▶ [Actions to take]:
- 1) Answer these questions using the post about the fuel filler latch box:
(a) What has to be pulled out, at least partially, to reach the Fuel Filler Latch Box assembly?
(b) What kind of casing is the circuit board encased in?
(c) Where does the writer suggest finding a FFLB before pulling the existing one?
- 2) Copy word for word the part of the post about the fuel filler latch box from "Unless you’re a" up to and including "forum post above)".

---------- Source passage ----------

Sorry to hear of the recent development. Get the magnets
for now, unless of course the locking pin has decided to
come back out. Even if it has decided to re-enlist, it will
be a matter of time before it misbehaves again. See the
follow post just a few months ago…:

Unless you’re a magician, you’re going to have to pull the
tank our at least partially, to get to the Fuel Filler Latch
Box assembly. Even then, the the solenoid/pin is encased in
another assembly attached to the FFLB assembly. You will
need to extract the smaller assembly, then you will be able
to pull out the solenoid with the pin/spring and clean out
the channel they travel in and the components. (see the
pics in the forum post above)

If you can get to this point with as little pain as
possible, you may get lucky and its just a matter of gunk
build-up in the channel. Then again…

In my case the circuit board went south. When power was
applied directly to the solenoid (bypass circuit board), it
behaved properly.

The circuit board is encased in a resin/epoxy type casing
and it is permanently enclosed. It may be different for
you, but I could find no means of separating the casing
without totally destroying it.

My advice before you travel this path… find a FFLB on
ebay or a wrecking yard, if you can, before you pull your
existing FFLB. It’s such a pain.

---------- Entries provided ----------

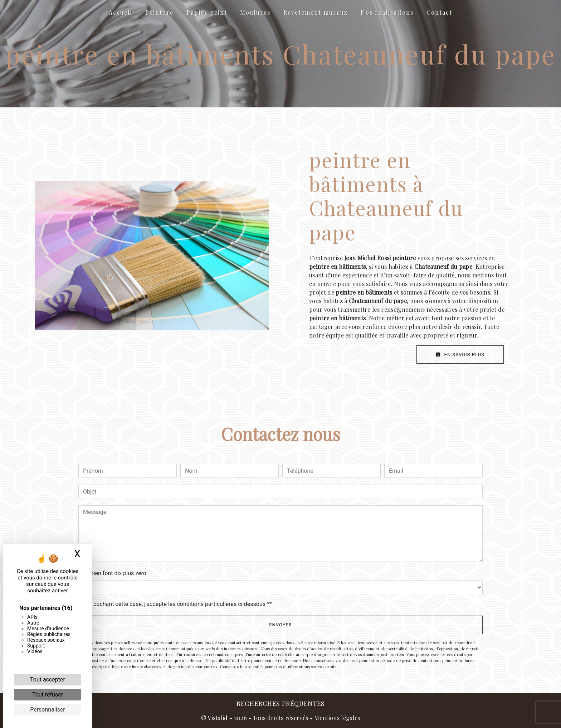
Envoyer (280, 625)
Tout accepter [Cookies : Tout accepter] (48, 679)
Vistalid (218, 718)
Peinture (159, 12)
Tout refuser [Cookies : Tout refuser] (48, 694)
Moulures (255, 12)
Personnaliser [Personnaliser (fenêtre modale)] (48, 709)
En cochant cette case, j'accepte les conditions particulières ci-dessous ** (179, 604)
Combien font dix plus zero (112, 573)
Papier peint (207, 12)
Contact (439, 12)
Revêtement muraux (316, 12)
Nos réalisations (387, 12)
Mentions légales (336, 718)
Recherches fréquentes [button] (280, 703)
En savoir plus (460, 354)
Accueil (121, 12)
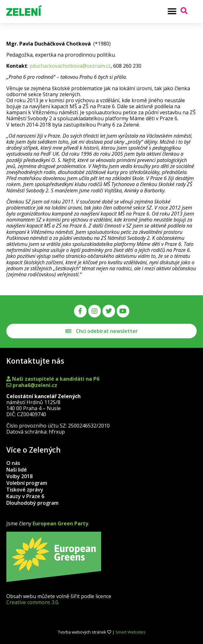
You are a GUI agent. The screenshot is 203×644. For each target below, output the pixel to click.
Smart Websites (130, 632)
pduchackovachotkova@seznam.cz (70, 66)
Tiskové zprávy (25, 490)
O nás (13, 463)
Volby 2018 (19, 476)
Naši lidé (16, 470)
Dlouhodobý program (32, 503)
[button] (172, 11)
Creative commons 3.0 (32, 602)
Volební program (27, 483)
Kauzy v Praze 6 (25, 496)
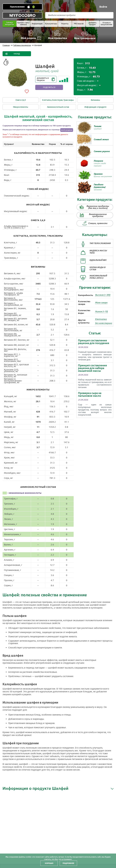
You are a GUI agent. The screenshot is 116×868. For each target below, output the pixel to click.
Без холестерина (104, 323)
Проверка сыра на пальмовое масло (90, 395)
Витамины (95, 100)
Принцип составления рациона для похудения (93, 342)
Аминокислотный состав (58, 107)
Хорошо (49, 863)
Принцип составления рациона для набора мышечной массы (92, 368)
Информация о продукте (95, 107)
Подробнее (68, 863)
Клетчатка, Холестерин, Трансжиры (58, 100)
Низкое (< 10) (102, 312)
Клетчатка (101, 319)
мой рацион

----------

▶ [Answers below]:
- 1)
(a) The tank.
(b) A resin/epoxy type casing.
(c) On ebay or at a wrecking yard.

- 2)
Unless you’re a magician, you’re going to have to pull the
tank our at least partially, to get to the Fuel Filler Latch
Box assembly. Even then, the the solenoid/pin is encased in
another assembly attached to the FFLB assembly. You will
need to extract the smaller assembly, then you will be able
to pull out the solenoid with the pin/spring and clean out
the channel they travel in and the components. (see the
pics in the forum post above)